Painel 18-06-16

Por Paulo Cesar Magella

Modelo vencido

Ao participar ontem do Conexão Empresarial – evento promovido pela revista “Viver Brasil”, dirigida pelo jornalista Paulo Cesar de Oliveira – o ex-ministro do STF Carlos Veloso admitiu que o Supremo Tribunal Federal, do qual foi presidente, cometeu a tolice de rejeitar a adoção da cláusula de barreira no país. No seu mea-culpa, ele observou que o excesso de partidos tornou-se um problema, já que tais legendas impedem a implementação de medidas necessárias para o país. O ministro, no entanto, enumerou outros fatores que entende serem fundamentais para a mudança de rumos que se faz necessária. “Temos que fazer reformas, sendo algumas prioritárias, como o sistema de Governo. Rui Barbosa, um dos pais da pátria, já dizia que ele é a ditadura em estado crônico. Por isso, temos que migrar para outro modelo.”

 

Pelo distrital

Carlos Veloso defendeu o voto distrital puro, mas admitiu que, se for implantado o modelo misto, já haverá avanços expressivos. Ele aposta numa reforma trabalhista, mas destacou que reformar o sindicalismo é fundamental, uma vez que não há a necessária unicidade. Muitos sindicatos atuando na mesma faixa apontam para acordos para repasses do imposto sindical, que ele considera uma veia do fascismo. O ministro defendeu ainda o fim da reeleição e se mostrou cético sobre o caixa dois. A despeito do fim do financiamento empresarial, ele acha que a torneira vai continuar aberta.

 

Voz das ruas

Um dos mais enfáticos participantes do Conexão Empresarial foi o ex-ministro Roberto Brant, atual presidente da Confederação Nacional da Agricultura.

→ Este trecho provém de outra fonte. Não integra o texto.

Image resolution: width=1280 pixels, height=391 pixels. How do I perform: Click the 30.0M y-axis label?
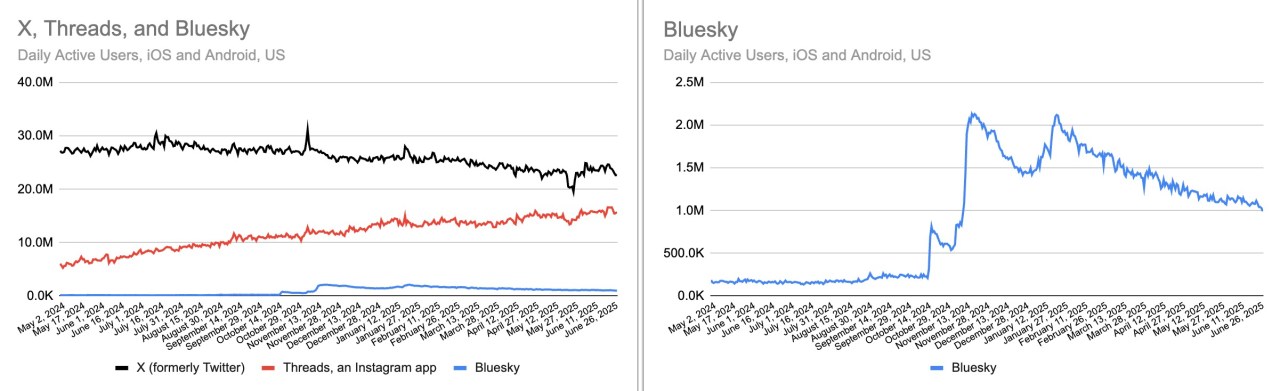[35, 135]
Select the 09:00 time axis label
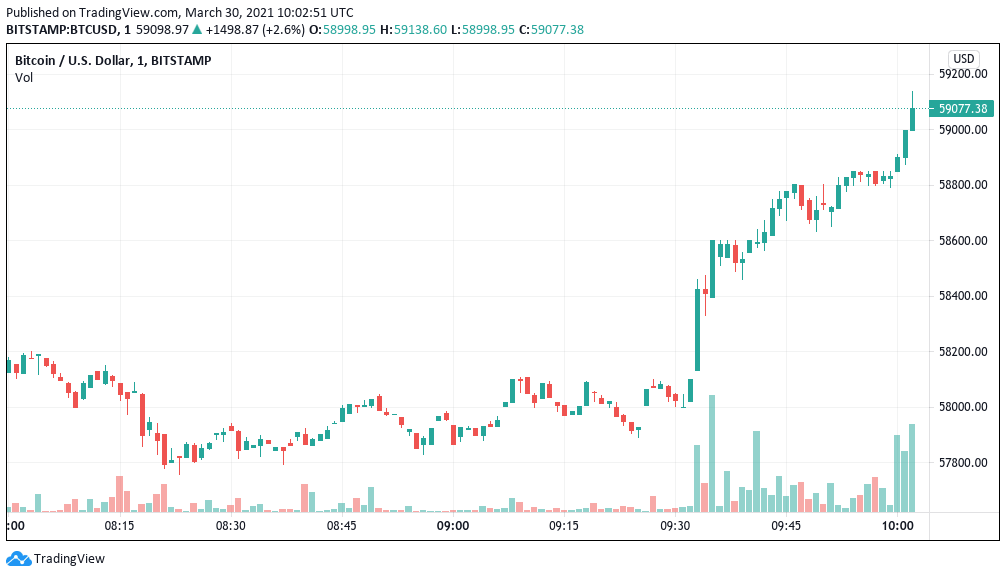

Ele defendeu as manifestações das ruas, a partir de 2013, e advertiu que, se o povo voltar para casa, os avanços serão mínimos, pois a instância política, da qual fez parte como deputado constituinte, só se movimenta sob pressão. “Se a sociedade voltar para casa, eles – o sistema político – destroem tudo”, enfatizou.

 

Caso encerrado

O ministro Teori Zavascki, relator da operação Lava Jato, acolheu parecer do procurador-geral da República, Rodrigo Janot, e arquivou o inquérito que investigava o deputado Júlio Delgado. A própria PGR recomendou o arquivamento por não ver procedência nas acusações feitas ao representante do PSB. Por meio de sua assessoria, o parlamentar comemorou e reforçou sua disposição de “sempre colaborar com as instituições brasileiras”.